«La vaccinazione di massa non serve»

Vaccinazione pediatrica di massa contro l’influenza ormai alle porte? No grazie. Il direttore generale dell’Asl di Bergamo, Silvio Rocchi, prende le distanze dal presidente della Società pediatrica italiana, Francesco Tancredi (secondo cui sarebbe utile vaccinare tutti i bambini d’Italia al di sotto dei 10 - 12 anni d’età), preferendo invece sottoporre a vaccinazione i soggetti più a rischio, quelli cioè alle prese con particolari patologie - l’asma piuttosto che la bronchite cronica o una cardiopatia congenita - nel cui organismo una malattia come l’influenza potrebbe poi degenerare in problemi più seri. Per la verità un contatto tra l’Asl e i pediatri di libera scelta ai fini di organizzare sul campo una massiccia campagna vaccinale nei bambini, in particolare per quelli maggiormente esposti al rischio, c’è stato, ma poi non se n’è fatto più nulla. «A conti fatti - spiega Rocchi - mi sembra un consumo inutile di risorse finanziarie per il semplice motivo che le vaccinazioni dei bambini a rischio le abbiamo sempre fatte noi dell’Asl, nei nostri Distretti, su segnalazione degli stessi pediatri. Lo scorso anno ne abbiamo vaccinati 1.648, ma se quest’anno fossero di più, anche il doppio o il triplo, sempre su indicazione degli stessi pediatri, che ne documentano e ne certificano la gravità, non avremmo particolari problemi nell’eseguirle, avendo messo precauzionalmente da parte circa cinquemila dosi appositamente per loro».

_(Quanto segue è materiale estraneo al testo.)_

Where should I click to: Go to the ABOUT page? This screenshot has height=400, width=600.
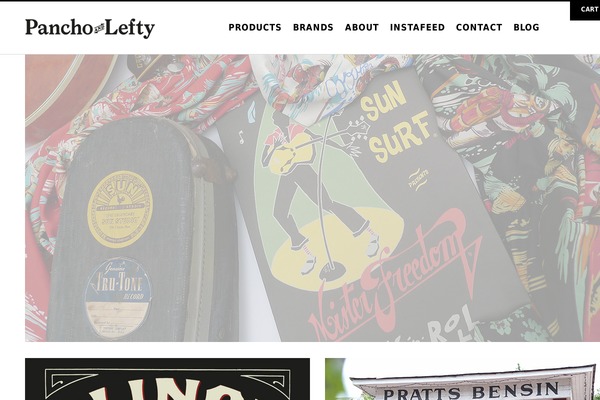[x=362, y=28]
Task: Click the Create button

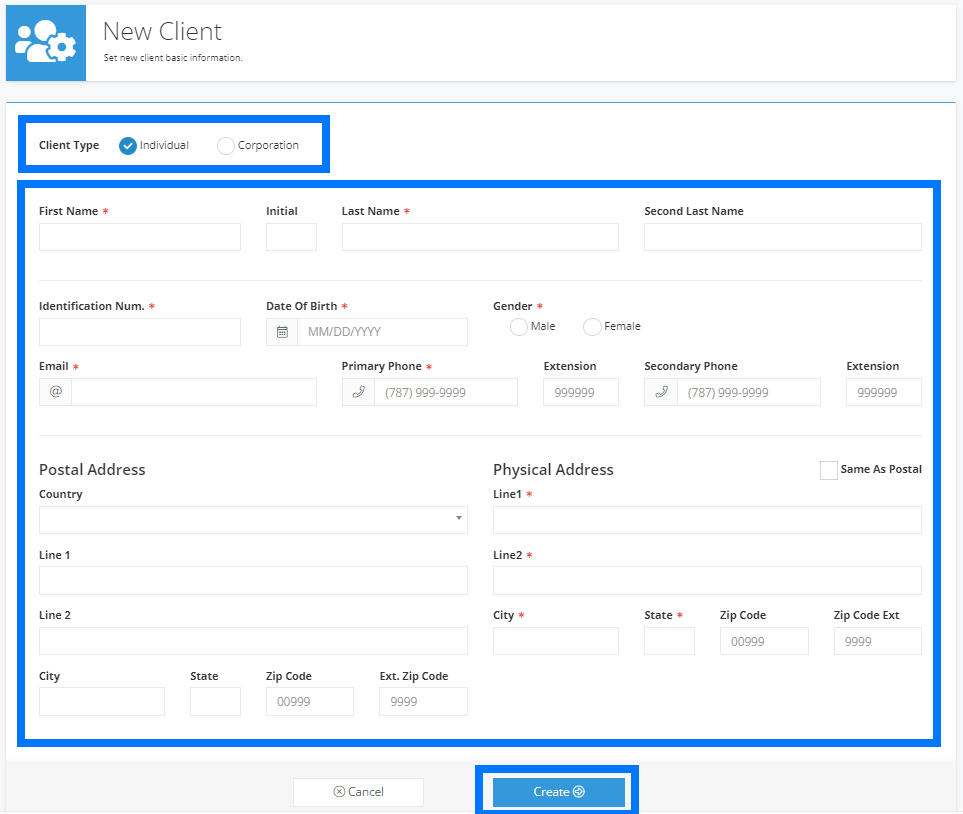Action: (x=557, y=791)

E in Bergamasca? Luigi Greco, segretario provinciale della Federazione italiana medici pediatri, dà un giudizio equilibrato: «Che la vaccinazione sia utile in tutti i bambini a rischio (nella nostra provincia potrebbero essere 6 o 7 mila) è fuor di dubbio, mentre ho più di un dubbio sul fatto che la vaccinazione di massa serva. Credo invece abbia una sua utilità la vaccinazione in soggetti che entrano precocemente in comunità, nelle scuole materne ad esempio. L’Organizzazione mondiale della Sanità dice che sono da considerare a rischio tutti i bambini tra i 6 e i 36 mesi, ma studi recenti dicono che le cose non stanno in questi termini: manca univocità e il tema va approfondito, ma di certo non è il caso di fare allarmismi inutili. Se però il problema viene visto sotto altri aspetti, ad esempio quelli economici, le prospettive cambiano, almeno stando ai primi risultati, ancora in attese di conferma, di uno studio di farmacoeconomia da poco conclusosi negli Stati Uniti».